If you really want to be safe then have a bar across the door. I’ve seen it once or twice, and if someone has a bar across the door then there is no way I’d be able to break that door down. Just make sure you don’t collapse behind it.
Major Incident Cover
One of the perks of this job is the need to cover football games. Well … it’s a perk if you enjoy seeing your local team play. Personally, I can’t stand football but overtime is overtime, and it does make a nice change from the usual jobs I go to. So, this Sunday I got to see West Ham play against Derby.
The LAS provide ‘Major Incident’ cover for these games, we don’t look at sprained ankles or minor injuries (that is the job of the St John’s ambulance). We also don’t look after the players who get hacked down and are unable to walk, only to watch them turning somersaults a scant 5 minutes later when their team scores a goal (that is a job for the private medical firms).
So, unless a stand collapses, there is a major fire, a bomb goes off or someone drops dead in front of us, there is very little we have to do. At the West Ham ground (my local football club), there are four ‘road crew’ present, along with at least one major incident support vehicle, one radio operator and an officer. The road crew sit down near the pitch, while the officer and radio operator sit in a VIP box overlooking the whole ground.
Today I was given the role of ‘safety officer’, which doesn’t mean I’ve been promoted, it just means that in the event of a major incident, I’m supposed to watch out for the safety of the ambulance crews present, liaise with the police and fire service about any hazards that might be a problem, and to make sure that any crews that attend the incident are not getting too stressed. I also have to talk to the person in overall control at the incident about any issues within this sphere that may occur.
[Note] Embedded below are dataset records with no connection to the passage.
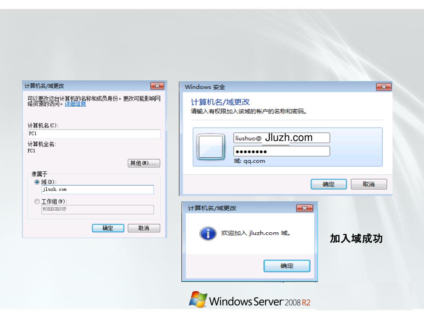The image size is (424, 318).
Task: Click the WORKGROUP text field
Action: coord(98,209)
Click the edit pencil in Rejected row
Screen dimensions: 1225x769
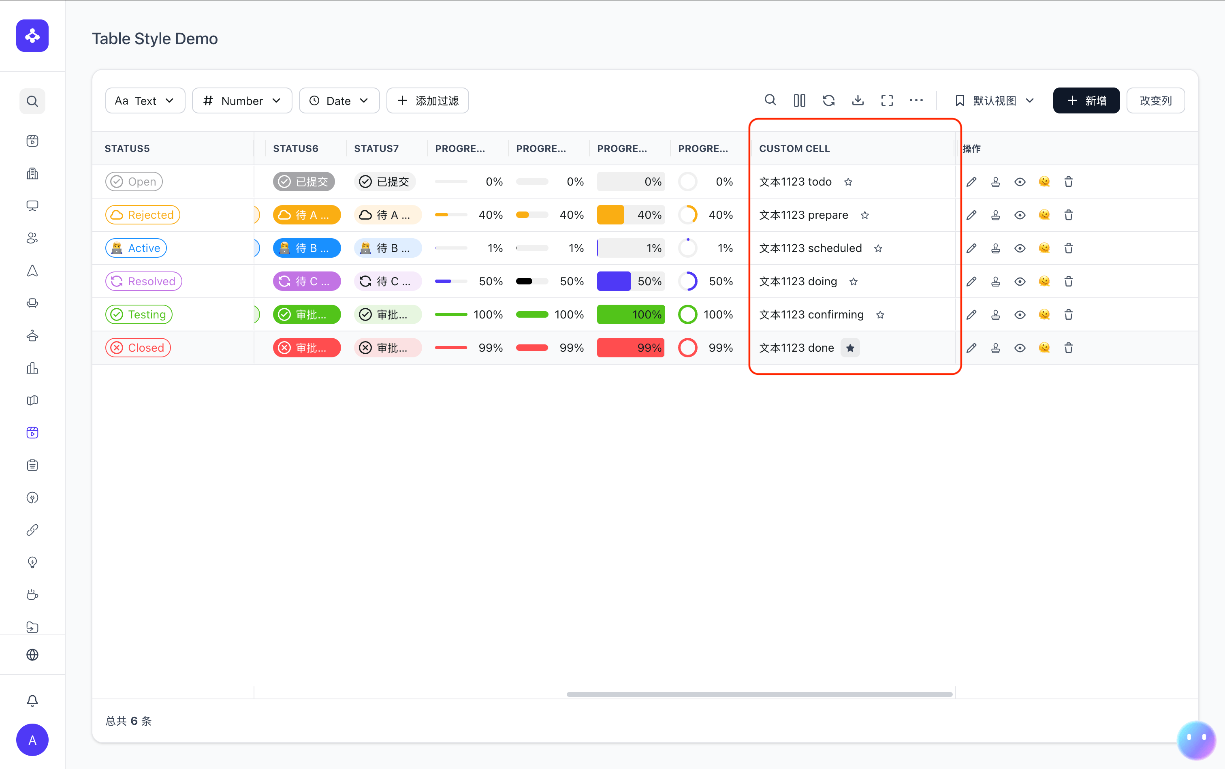[x=971, y=215]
We were warned that there was an increased chance of violence at this match because some hooligan ‘supporters’ were appearing before the magistrate tomorrow, and that some of their ‘crew’ might want to cause some trouble. Luckily for us, that did not happen, despite a 2–1 loss.
It was really cold down there in the stands, I had my undershirt, shirt, body armour, fleece and hi-visibility all-weather jacket on, but I was still freezing. Anyone listening carefully as I walked around trying to keep warm would have heard a clink-clink-clink-clink sound as my frozen balls knocked together.
As I’ve mentioned before, I’m not a huge fan of football (overpaid idiots, getting more money in a week than I get paid in a year for booting around a plastic ball), so I spent most of the match listening to music (The Magnetic Fields) on my smart-phone, while stamping around trying to get some sensation back in my toes.
As a quick aside, who needs an iPod Shuffle? My smart-phone can do the same thing and more – it can even make phone calls …
Half-time came and went so we joined the St John’s Ambulance for a cup of tea and a sandwich, rather than watch a bunch of scantily clad young women prance about. Then we were back in the cold, where I tried to stay awake while West Ham, perhaps predictably, lost …
With the exception of someone having a crafty cigarette and setting off a fire alarm, it all went rather smoothly. I did find it funny that the people in the stadium knew what the ‘Inspector Sands’ announcement meant, and did nothing but laugh quietly at it.
At the end of the match we have to stay around until we are ‘stood down’ as the last few supporters leave, so we sat in the ambulance, with the heater going, wrapped in our own blankets (remember, we know what those blankets have been wrapped around, yet we still used them – that is how cold it was).
We then started making our way back to station …
… to come across a policeman who had tried to stop a car – only to have them speed up (possibly accidentally) and hit him. He wasn’t especially badly hurt, but we took all precautions as we transported him to hospital. He’ll need a few X-rays, but I suspect that he will be fine.
‘Inspector Sands’ is a codeword for use over a public address system. It is used to let the staff know that a fire alarm has gone off without alerting the public and possibly panicking them.